IANAL but to answer this I think we need the details about what “conviction is overturned” means in this particular case. I do not know enough about the legal system to enumerate the options but, for example, a conviction could be overturned on appeal due to a procedural error on the part of the courts, or the person could be exonerated (as in Crown Heights), and I’m guessing there are other options. The specific path for overturning the conviction would play some role in whether he could be retried. For example, this briefing talks about cases where “…the respondent was convicted of a crime and sentenced to a prison term; the original conviction was set aside in a post-conviction proceeding for constitutional error several years later, and, on retrial, the respondent was again convicted and sentenced.”
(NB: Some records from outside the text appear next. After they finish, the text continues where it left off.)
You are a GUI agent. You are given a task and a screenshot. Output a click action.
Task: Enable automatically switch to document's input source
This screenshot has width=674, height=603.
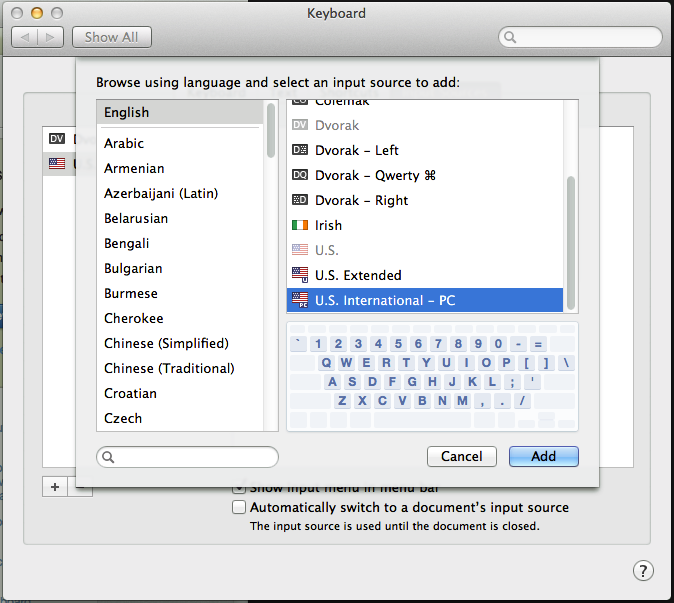[239, 507]
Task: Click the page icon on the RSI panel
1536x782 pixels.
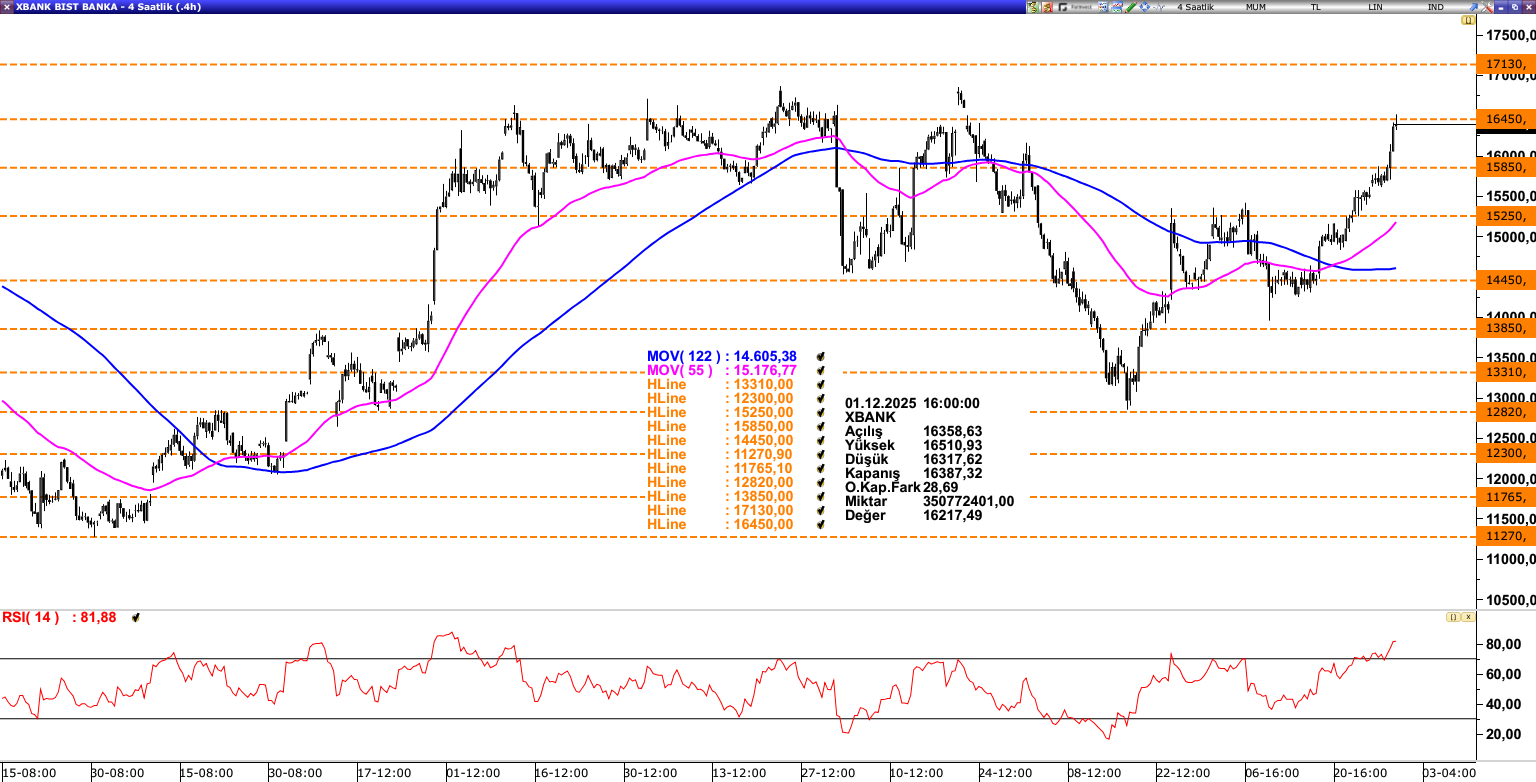Action: pos(1453,617)
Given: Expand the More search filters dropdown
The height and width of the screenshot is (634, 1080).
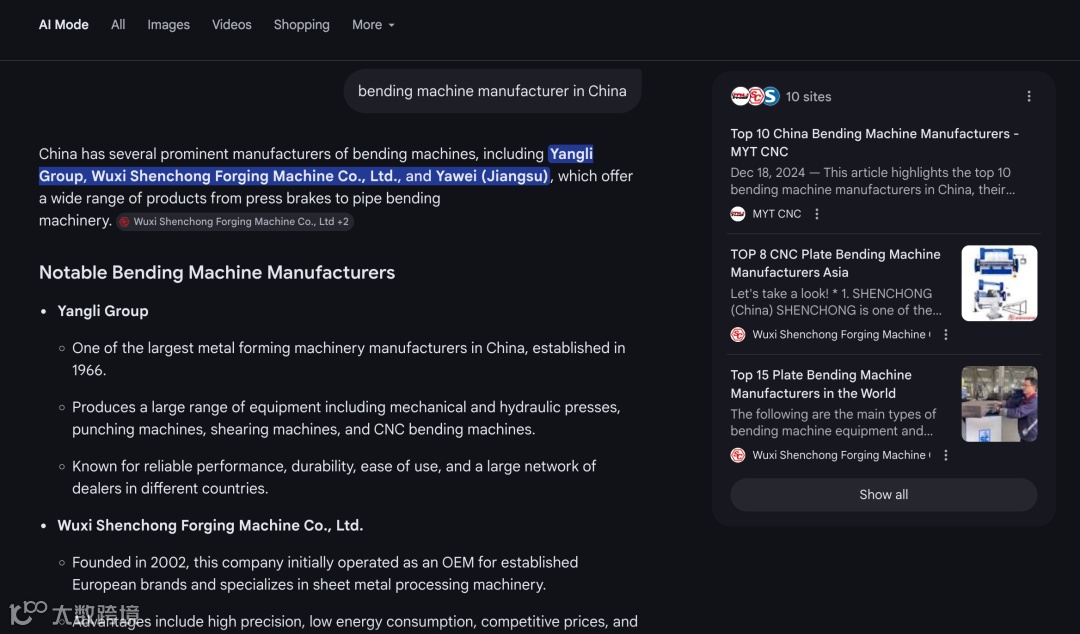Looking at the screenshot, I should (x=373, y=25).
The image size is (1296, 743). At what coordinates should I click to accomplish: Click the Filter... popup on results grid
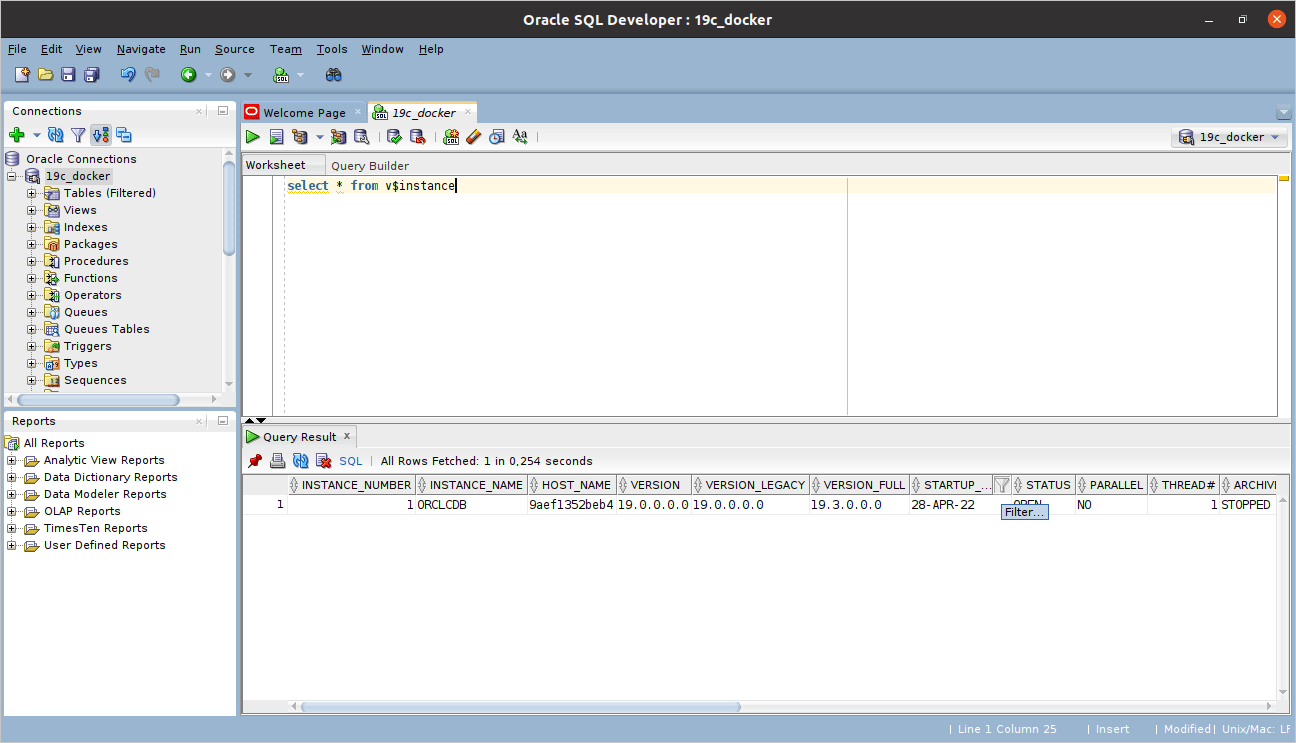click(x=1023, y=511)
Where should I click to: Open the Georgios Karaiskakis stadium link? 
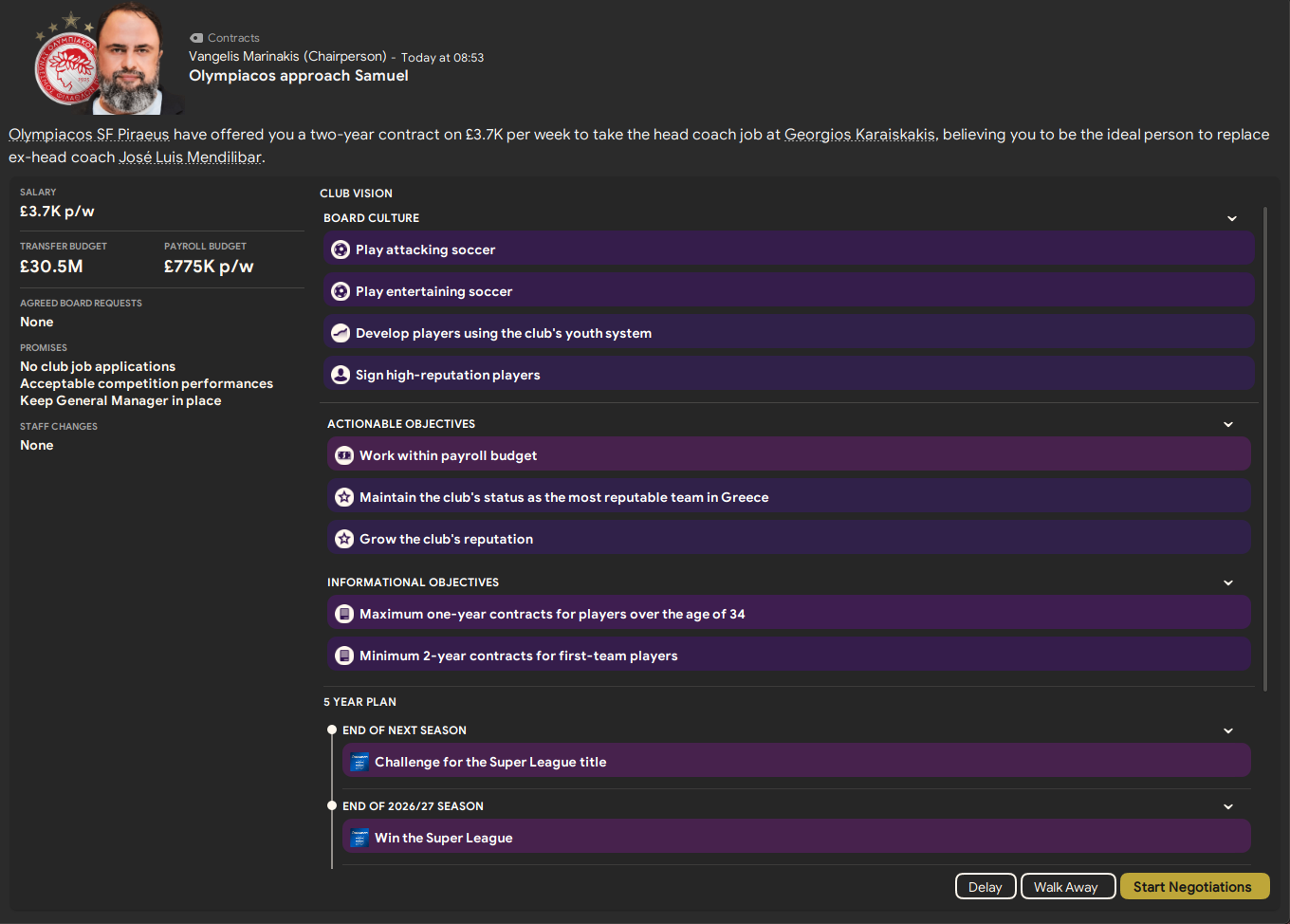tap(859, 134)
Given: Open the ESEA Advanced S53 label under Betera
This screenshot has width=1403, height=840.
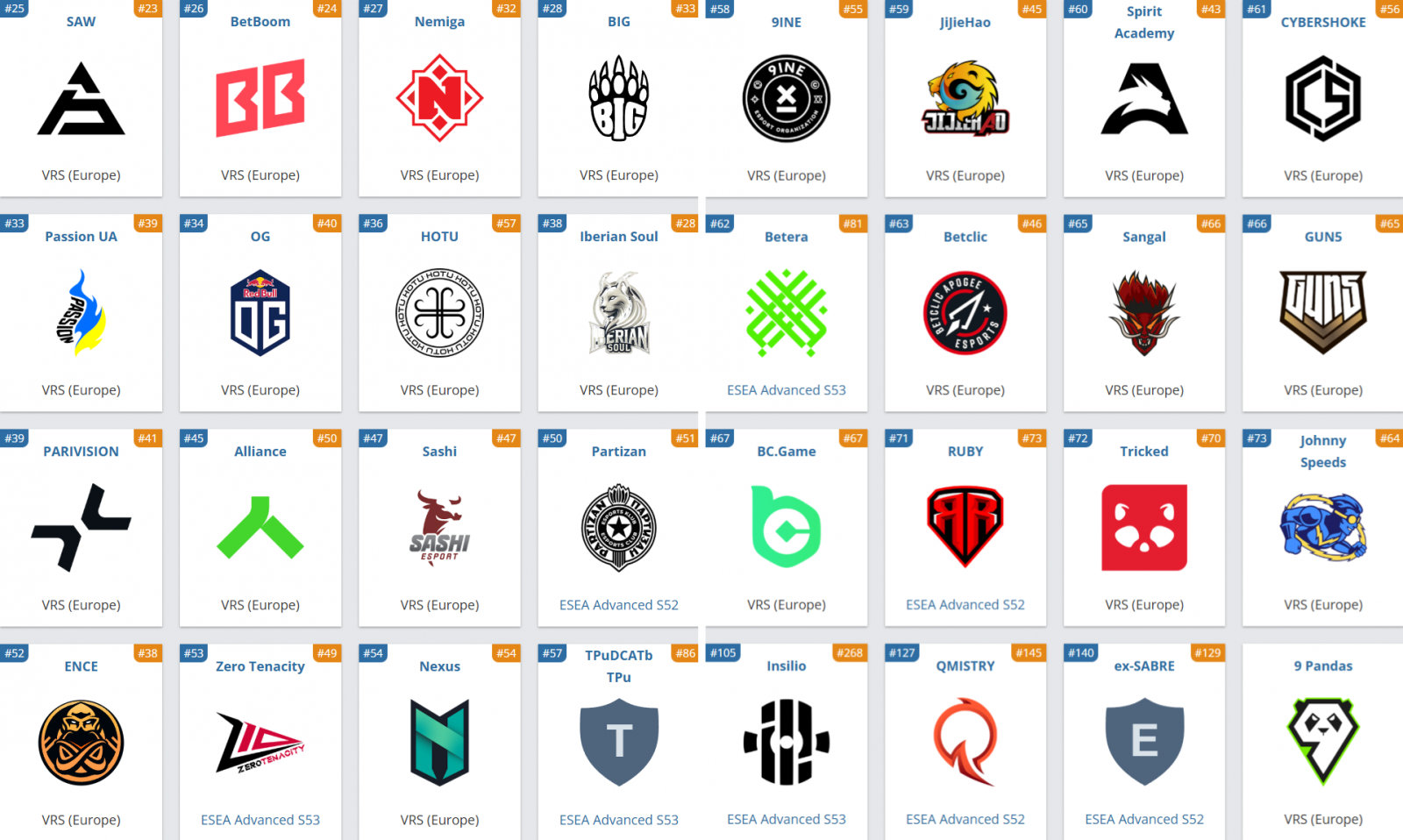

The case you describe does not sound like constitutional error but I think we need to know this detail to say what would happen legally.

Agreed. I could see procedurally the following happen:

  1. Jeff’s attorney moves for a new trial based on newly discovered evidence. His motion is granted.
  2. Jeff is returned to county jail to await trial.
  3. The State, seeing the new evidence moves to dismiss the charges WITHOUT prejudice.
  4. The motion is granted and Jeff goes home.

Under that scenario, he could be retried. Under other procedural scenarios a retrial would be barred. The problem is that at that point in time, both Jeff and his attorney would be so happy, and convinced that these charges would never return that neither would pay attention to the procedural mechanism.

And I’m not sure such an oversight would be malpractice for the attorney (although it is poor practice) because the likelihood of such a reversal of fortunate has probably never happened in the history of English common law.

What form did the DNA evidence against Jeff take?

On reflection, maybe that is a violation of

Because what “should” happen IMO is different from what would happen.

He should be retried, if his exoneration meant something other than “a finding that the defendant is not guilty beyond a reasonable doubt”. He probably wouldn’t - I doubt if a DA is going to retry someone in that situation.

IANAL, but I expect that once you are exonerated, you’re done.


Jeff could be tried again, but the highlighted section will be a stumbling block. How could you prove this? Unless Smith an airtight alibi, he still had opportunity. How could Nancy have fabricated DNA evidence?

And just because Nancy paid Smith to take the fall doesn’t mean Smith didn’t actually do it.

I would think that if nobody can alibi Smith, his confession alone muddies the water enough so that a DA might be unlikely to retry Jeff.